The existence of phenomena like MEV is just another reason for block space to become an unprecedented business model. Its unique characteristics make it a solid business model worth long-term investment. Finally, we reiterate the advantages and disadvantages of block space:
Advantages:
Strong net income profit margin. Block space sales are the only business model with zero operating costs. While Ethereum’s net income profit margin fluctuates, since January 2023, its average net income profit margin has been 33.9%.
Easy to generate network effects. Generally, SaaS products lack network effects, while social media applications and markets have them. With more applications and capital joining, block space is improving, continuously driving up transaction fees with network effects. Network effects can generate additional income through MEV.
Block space scales over time. Some block spaces will benefit from scaling, such as L2, which have further growth potential.
MEV’s external demand multiplier effect.
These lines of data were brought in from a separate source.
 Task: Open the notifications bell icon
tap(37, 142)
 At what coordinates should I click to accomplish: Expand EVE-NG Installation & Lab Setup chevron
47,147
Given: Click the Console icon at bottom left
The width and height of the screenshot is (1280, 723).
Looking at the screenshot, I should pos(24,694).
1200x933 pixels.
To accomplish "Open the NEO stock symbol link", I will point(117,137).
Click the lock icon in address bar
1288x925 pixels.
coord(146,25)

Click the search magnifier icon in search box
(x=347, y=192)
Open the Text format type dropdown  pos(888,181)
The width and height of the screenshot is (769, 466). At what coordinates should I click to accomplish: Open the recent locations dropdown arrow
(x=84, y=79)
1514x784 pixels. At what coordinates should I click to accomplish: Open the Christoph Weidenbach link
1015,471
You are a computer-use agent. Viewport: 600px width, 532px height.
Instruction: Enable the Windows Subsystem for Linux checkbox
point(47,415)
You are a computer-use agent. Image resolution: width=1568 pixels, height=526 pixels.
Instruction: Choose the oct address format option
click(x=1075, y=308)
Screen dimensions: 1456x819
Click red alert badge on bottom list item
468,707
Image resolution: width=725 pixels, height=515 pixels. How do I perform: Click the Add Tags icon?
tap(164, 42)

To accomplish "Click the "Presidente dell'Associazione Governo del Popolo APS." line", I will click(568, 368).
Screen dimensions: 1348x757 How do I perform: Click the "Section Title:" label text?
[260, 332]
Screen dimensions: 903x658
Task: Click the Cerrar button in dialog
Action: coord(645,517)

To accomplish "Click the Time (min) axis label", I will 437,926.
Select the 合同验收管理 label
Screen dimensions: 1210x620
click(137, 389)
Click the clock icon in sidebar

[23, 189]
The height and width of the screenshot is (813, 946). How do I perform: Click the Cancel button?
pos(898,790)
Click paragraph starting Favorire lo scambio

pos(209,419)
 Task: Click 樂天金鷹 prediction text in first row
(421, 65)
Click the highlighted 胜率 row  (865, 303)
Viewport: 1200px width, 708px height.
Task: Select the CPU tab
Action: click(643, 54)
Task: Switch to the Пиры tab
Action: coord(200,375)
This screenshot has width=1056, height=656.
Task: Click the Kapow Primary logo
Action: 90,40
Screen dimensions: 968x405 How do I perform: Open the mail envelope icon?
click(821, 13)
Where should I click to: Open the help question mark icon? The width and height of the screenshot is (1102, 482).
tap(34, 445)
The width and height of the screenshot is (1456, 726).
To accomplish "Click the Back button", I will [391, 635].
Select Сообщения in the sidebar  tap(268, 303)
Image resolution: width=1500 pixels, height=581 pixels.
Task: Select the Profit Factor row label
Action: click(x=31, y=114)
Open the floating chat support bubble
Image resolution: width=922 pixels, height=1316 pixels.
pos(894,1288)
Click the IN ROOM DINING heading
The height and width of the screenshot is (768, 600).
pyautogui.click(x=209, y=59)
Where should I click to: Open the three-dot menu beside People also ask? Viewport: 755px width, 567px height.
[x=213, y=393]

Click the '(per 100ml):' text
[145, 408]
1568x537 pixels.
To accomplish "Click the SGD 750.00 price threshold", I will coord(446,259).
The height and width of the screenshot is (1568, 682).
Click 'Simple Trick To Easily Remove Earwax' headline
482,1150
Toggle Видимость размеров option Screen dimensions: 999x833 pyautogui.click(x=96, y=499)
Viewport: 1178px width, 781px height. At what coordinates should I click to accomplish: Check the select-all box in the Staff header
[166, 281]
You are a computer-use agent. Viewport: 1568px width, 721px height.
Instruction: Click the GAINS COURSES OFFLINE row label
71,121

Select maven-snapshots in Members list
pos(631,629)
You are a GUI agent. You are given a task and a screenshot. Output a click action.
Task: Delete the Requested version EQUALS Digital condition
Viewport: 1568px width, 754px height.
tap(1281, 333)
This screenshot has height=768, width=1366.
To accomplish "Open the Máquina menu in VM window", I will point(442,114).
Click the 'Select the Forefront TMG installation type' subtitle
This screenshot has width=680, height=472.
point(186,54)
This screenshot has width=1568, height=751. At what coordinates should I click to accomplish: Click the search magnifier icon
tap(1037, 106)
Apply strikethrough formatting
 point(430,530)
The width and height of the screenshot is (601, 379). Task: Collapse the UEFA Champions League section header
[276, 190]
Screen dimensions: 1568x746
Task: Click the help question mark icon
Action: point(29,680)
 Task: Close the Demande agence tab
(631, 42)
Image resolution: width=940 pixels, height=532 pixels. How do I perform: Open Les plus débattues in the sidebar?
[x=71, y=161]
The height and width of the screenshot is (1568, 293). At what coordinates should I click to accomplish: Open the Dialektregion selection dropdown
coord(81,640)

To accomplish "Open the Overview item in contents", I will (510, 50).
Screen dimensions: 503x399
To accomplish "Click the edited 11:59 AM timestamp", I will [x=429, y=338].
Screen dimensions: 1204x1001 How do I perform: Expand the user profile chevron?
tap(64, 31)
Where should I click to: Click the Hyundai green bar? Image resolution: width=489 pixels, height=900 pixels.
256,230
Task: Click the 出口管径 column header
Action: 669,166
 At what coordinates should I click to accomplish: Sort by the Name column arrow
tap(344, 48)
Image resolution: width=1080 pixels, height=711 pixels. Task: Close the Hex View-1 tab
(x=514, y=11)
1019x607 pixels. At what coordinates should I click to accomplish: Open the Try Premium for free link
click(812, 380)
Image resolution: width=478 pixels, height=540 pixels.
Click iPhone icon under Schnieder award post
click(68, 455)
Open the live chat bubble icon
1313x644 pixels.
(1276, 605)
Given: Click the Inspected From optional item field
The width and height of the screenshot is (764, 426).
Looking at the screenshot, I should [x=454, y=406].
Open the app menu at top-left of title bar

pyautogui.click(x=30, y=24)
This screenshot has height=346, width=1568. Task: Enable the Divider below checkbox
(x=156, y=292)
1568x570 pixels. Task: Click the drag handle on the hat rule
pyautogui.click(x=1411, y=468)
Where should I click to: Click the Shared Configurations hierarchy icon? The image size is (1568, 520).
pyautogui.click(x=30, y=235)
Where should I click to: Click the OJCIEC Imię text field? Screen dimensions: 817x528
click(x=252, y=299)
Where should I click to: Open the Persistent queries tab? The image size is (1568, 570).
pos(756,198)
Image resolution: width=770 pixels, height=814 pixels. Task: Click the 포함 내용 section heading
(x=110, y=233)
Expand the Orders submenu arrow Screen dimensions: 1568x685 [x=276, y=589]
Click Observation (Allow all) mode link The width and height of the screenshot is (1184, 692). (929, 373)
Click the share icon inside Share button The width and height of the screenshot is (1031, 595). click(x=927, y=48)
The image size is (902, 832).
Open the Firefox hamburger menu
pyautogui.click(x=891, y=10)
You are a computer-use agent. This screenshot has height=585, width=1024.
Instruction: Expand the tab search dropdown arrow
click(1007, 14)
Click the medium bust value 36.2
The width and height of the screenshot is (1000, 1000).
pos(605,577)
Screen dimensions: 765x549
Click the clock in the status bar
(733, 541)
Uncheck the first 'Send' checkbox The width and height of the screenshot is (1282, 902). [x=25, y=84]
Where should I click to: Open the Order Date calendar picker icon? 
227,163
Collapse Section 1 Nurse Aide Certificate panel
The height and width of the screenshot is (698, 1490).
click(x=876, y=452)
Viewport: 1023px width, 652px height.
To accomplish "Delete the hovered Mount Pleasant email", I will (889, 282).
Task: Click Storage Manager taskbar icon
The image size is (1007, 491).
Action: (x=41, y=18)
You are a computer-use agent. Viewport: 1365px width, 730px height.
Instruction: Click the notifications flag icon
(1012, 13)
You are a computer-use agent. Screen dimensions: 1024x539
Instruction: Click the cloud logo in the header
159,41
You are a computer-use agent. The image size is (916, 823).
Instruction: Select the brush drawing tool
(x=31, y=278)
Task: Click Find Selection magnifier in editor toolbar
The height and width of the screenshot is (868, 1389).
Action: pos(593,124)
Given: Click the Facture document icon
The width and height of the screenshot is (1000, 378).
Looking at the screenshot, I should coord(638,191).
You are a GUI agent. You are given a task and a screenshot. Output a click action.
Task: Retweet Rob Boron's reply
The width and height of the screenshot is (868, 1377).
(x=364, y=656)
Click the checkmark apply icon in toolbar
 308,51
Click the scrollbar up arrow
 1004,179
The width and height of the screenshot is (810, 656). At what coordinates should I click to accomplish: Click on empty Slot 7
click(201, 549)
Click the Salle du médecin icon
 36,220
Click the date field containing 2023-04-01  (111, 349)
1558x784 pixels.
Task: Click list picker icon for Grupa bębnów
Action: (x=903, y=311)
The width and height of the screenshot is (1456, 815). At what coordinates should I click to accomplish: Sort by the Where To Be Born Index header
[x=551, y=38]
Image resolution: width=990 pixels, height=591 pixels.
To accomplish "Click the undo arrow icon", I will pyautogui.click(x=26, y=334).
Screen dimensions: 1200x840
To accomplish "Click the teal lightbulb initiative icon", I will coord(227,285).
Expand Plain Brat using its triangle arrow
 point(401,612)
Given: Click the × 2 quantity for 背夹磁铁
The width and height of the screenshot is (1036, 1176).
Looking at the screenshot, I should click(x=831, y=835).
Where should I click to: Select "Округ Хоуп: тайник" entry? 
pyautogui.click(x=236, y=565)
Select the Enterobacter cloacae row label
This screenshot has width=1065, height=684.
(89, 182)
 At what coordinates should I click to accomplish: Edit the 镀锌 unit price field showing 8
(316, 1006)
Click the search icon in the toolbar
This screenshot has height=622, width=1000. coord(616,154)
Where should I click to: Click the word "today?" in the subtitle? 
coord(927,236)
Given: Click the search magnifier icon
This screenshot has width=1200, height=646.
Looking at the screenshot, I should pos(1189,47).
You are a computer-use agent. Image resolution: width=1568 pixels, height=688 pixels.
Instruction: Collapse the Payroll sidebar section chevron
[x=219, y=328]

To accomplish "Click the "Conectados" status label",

MEV is a feature that always exists in blockchain systems. While MEV may harm consensus, it contributes fees on a large scale to the ecosystem. For every $1 in transaction fees on Ethereum, approximately $0.10-$0.30 in MEV fees is generated.
Weaknesses:
Low gross profit margins, but improving. The cost of producing a block space unit (e.g., 1M gas) is high and may require over 66% of the future profits of that block space. Block space is a low gross profit margin business.
Strongly cyclical. Income from selling block space is highly cyclical. It depends on market conditions and is often closely related to market volatility.